Can anyone please explain what is going on here?
>Solution :
The loop ran, it just ran quickly, since the bulk of the time-consuming work it does is the console.log that you’re commenting-out. It doesn’t take a modern JavaScript engine long at all to loop a million times, even if it is creating an object on each iteration (the Date). You can tell if you look for side-effects, like the final value of i (since you’re using var, we can see that value when the loop is over):
function sleep(milliseconds) {
const start = new Date().getTime();
console.log(`start: ${start}`);
for (var i = 0; i < 1e7; i++) {
const delta = new Date().getTime() - start;
// console.log(`milliseconds passed: ${delta}`)
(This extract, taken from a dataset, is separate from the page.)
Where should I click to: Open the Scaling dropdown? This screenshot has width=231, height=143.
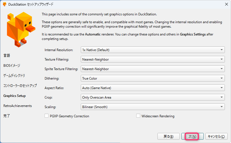coord(152,107)
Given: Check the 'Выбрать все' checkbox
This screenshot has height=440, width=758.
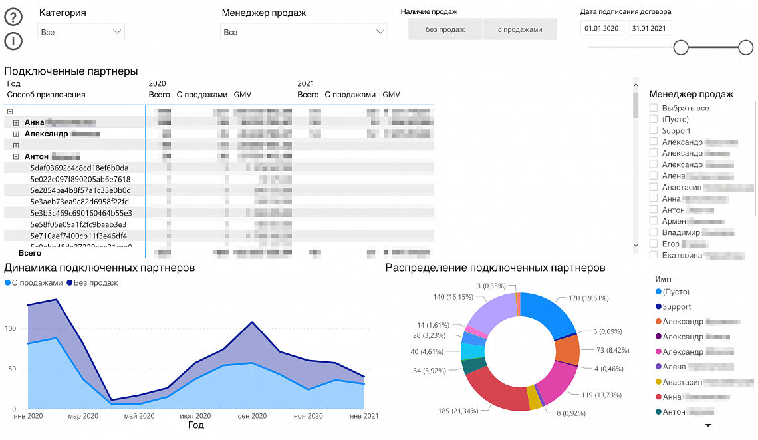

if (delta > milliseconds) {
console.log("exiting");
console.log(`final delta: ${delta}`);
break;
}
}
if (i === 1e7) {
console.log(`Reached main termination condition after ${Date.now() - start}ms`);
}
return i;
}
const result = sleep(5000);
console.log(`The end, result = ${result}`);
On my machine, that loop completes because i reaches 1e7 in just under a second — well before the five seconds are up.
A couple of things worth noting:
- It’s best practice not to have busy-loops like this in real code. 🙂
new Date().getTime()can be replaced withDate.now(), which gives you the same thing without an object allocation. All modern and even many obsolete browsers (such as IE9+) support it.